Decorative Concrete Adds Value For Concrete Producers and Suppliers
Value Added is the cornerstone of a successful business. In order to make money, on a good or service, you have to be able to sell it for more than it cost you. The best way to add value is to make something more desirable. By improving a product’s utility or perceived value, the customer wants it more and is willing to either pay a premium or buy larger quantities. These changes in behavior result in more earnings for the seller and, ideally, a happier customer.
Concrete producers and construction materials retailers often overlook the potential of value added products such as decorative concrete. There is a tendency to be put off by the additional effort and inventory costs associated with carrying an additional product line.
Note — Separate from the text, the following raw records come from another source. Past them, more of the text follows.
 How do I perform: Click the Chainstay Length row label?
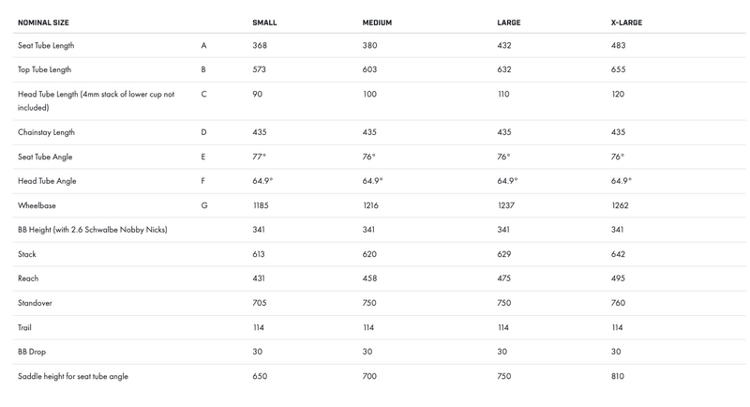[x=46, y=132]

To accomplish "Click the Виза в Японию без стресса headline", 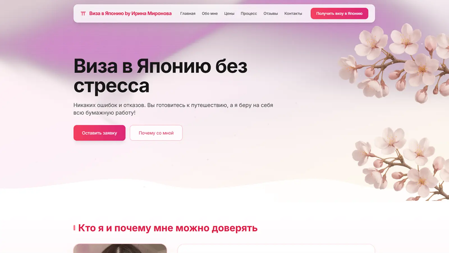I will coord(160,76).
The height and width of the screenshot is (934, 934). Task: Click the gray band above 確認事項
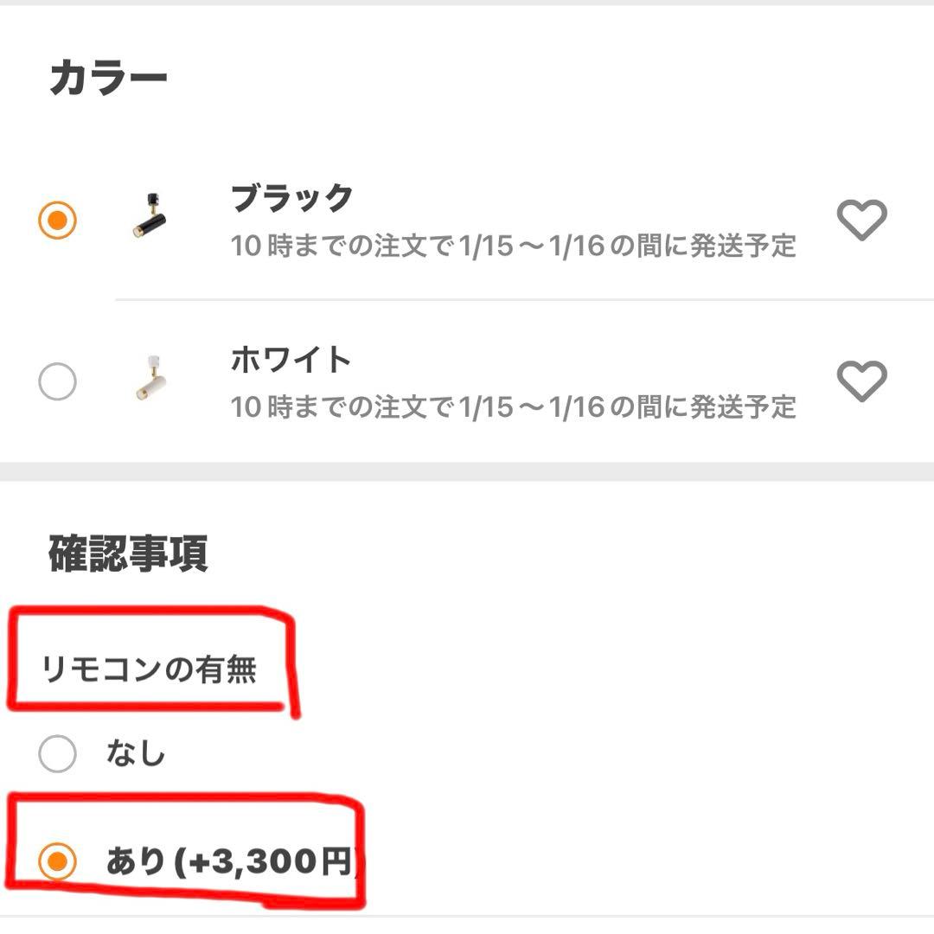(x=467, y=471)
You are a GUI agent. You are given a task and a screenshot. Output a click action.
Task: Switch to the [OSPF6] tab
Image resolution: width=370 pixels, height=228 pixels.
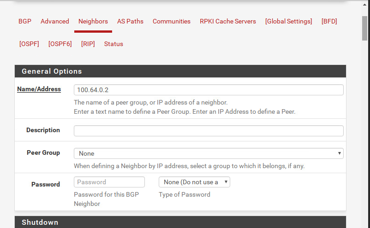(x=60, y=44)
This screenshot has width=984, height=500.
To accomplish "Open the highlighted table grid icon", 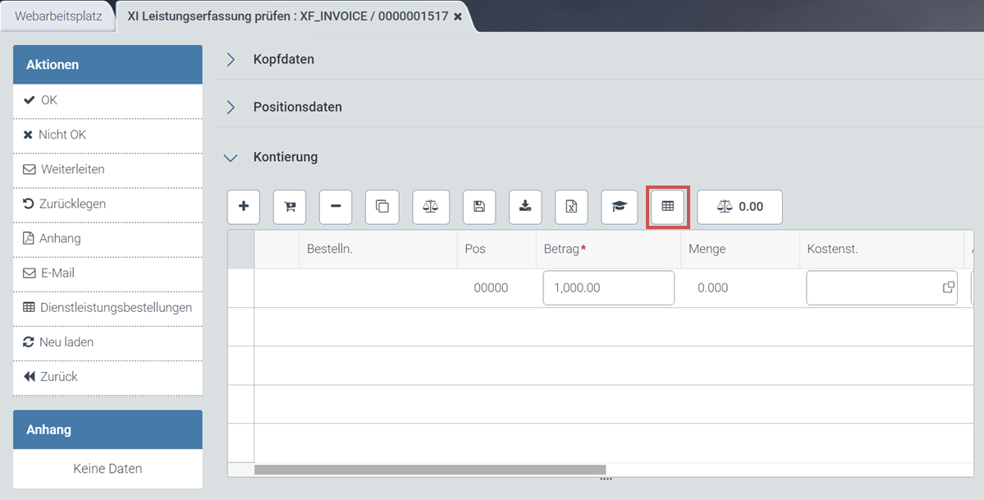I will point(667,207).
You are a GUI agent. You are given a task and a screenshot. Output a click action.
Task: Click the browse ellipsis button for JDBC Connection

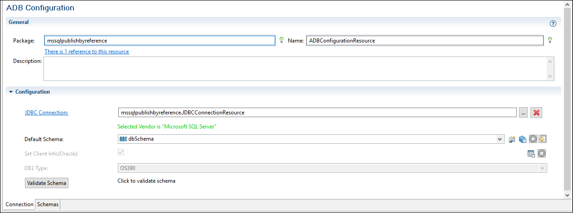pos(524,113)
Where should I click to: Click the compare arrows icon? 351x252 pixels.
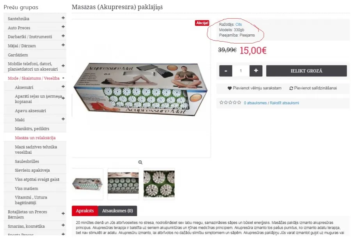tap(291, 88)
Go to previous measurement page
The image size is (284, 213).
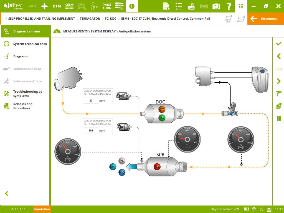tap(279, 56)
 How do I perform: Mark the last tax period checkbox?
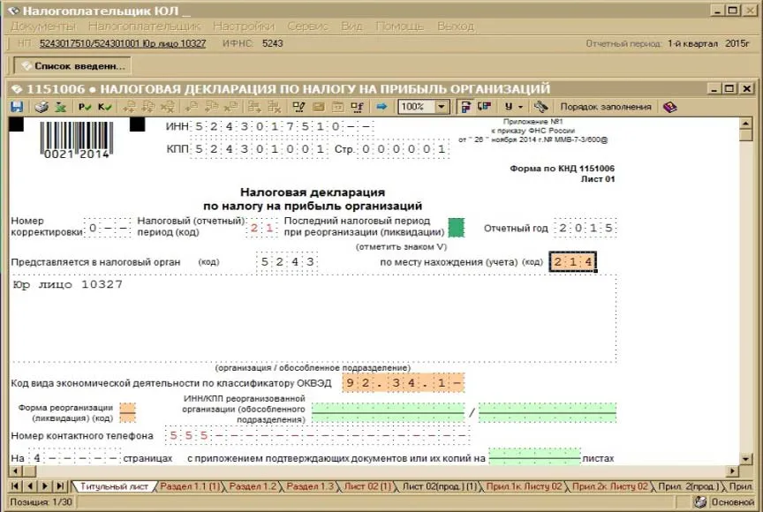(x=456, y=227)
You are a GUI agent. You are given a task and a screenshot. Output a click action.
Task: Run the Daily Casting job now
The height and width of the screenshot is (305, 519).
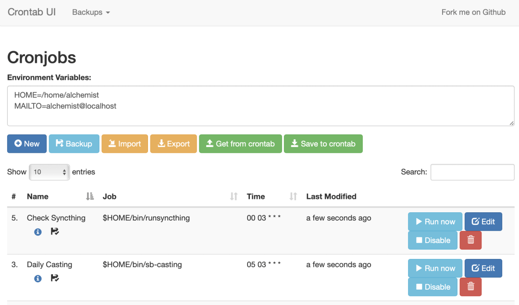435,268
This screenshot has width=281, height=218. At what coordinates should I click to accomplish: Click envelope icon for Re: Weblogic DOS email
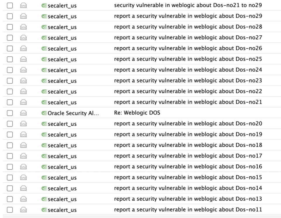point(23,113)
There is a desire to focus on core value products that can be easily sold in mass quantities and with little effort. These products are often commodities, meaning price is a primary selling point, leaving little room for profit and a great deal of competition.
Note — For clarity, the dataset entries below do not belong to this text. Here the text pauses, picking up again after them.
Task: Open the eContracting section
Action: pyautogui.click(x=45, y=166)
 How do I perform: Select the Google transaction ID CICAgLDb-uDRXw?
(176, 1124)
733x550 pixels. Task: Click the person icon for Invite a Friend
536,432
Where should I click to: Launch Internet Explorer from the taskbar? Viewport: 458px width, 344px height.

This is where specialty products like decorative concrete come in handy. They add value in a number of ways that can help construction supply retailers and ready mix concrete producers better serve their market and find success.
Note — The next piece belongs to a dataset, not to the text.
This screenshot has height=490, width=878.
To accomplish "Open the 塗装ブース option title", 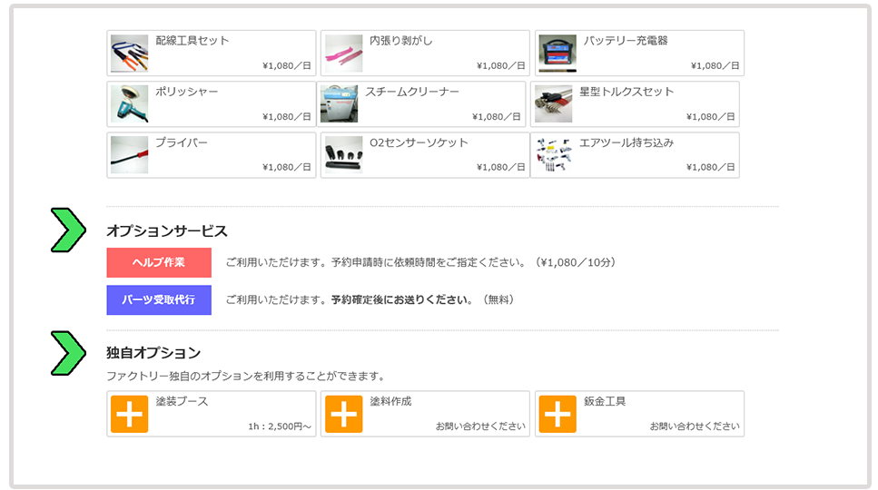I will pos(182,401).
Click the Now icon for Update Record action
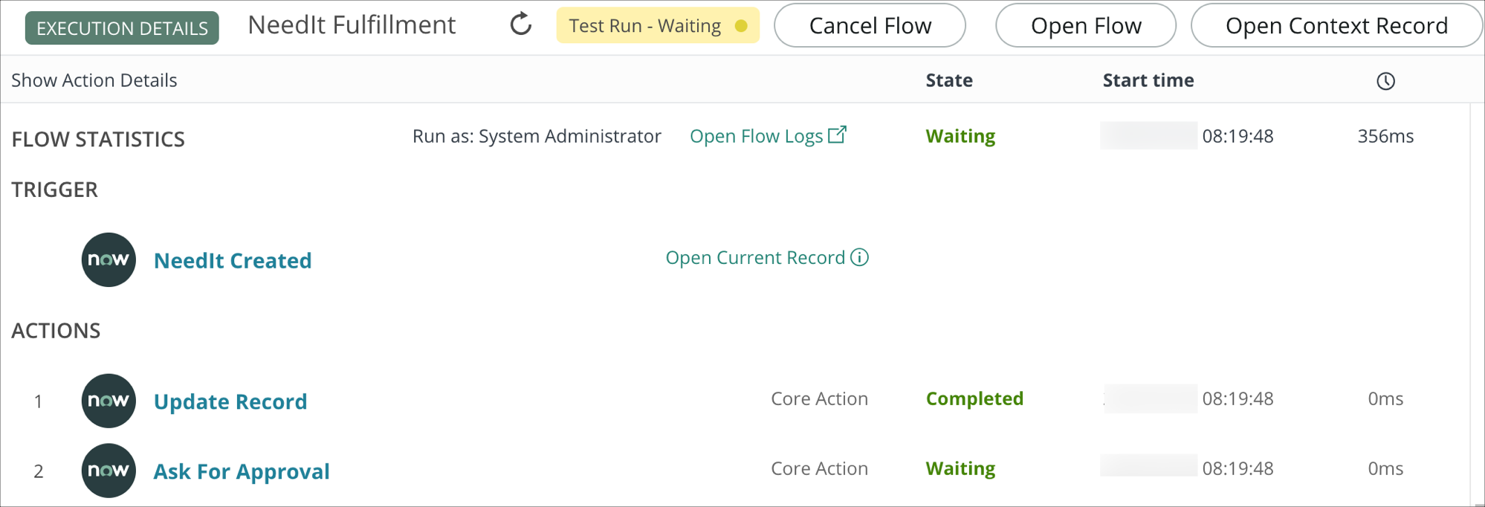1485x507 pixels. click(x=108, y=401)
By investing in mastering a specialized segment like decorative concrete, a supplier can add value to the transaction for the customer. The saying “knowledge is power” holds true – and it can often be the deciding factor when making the sale. Customers desire knowledgeable, supportive suppliers. If a customer knows you can provide informed recommendations, instruction, and troubleshooting, they are more inclined to purchase from you even if the competition is cheaper. This effect is greater with more specialized areas such as decorative concrete.
Being the “one stop shop” adds value to the customer in a big way. Time is money and travel takes time. By expanding in breadth to better meet customer needs, you can save them time, hassle, and potentially money. By adequately meeting multiple needs for the customer and reducing the amount of work needed to prepare for a project adds value, improves sales, builds loyalty, and establishes buying patterns. This means customers are more likely to go to you, even when you don’t have the lowest price, because you offer the value of comfort and convenience.
Specializing in a unique segment creates a different kind of value – one that is especially potent in larger markets. When the customer’s base needs are handily met by a number of other suppliers, an opportunity exists to expand in the depth of products and services offered. For example, a construction materials supplier may choose to focus on decorative concrete products. Combining the role of a one stop shop and product expert, this retailer does everything it can to dominate the decorative concrete segment. By offering every conceivable decorative product, no matter how niche, they become the go-to destination for anyone interested in decorative concrete products. This virtually guarantees a customer base while bringing value to these customers in the form of a steady source for even obscure materials.
Decorative concrete products act as a sales driver. Up to this point, the discussion on the value added equation has focused on ways carrying a certain segment, such as decorative concrete, adds value to the customer. The added value for the customer in turn improves sales for the distributor. Embracing decorative concrete can drive sales of other core products through bundling. No material should be sold on its own. For example, every stamp purchase or rental could be paired with other decorative products – color, release agents, sealer – as well as regular items – forms, admixtures, finishing tools, etc. This acts as a sales multiplier, increasing the potential revenue on every purchase with little additional effort.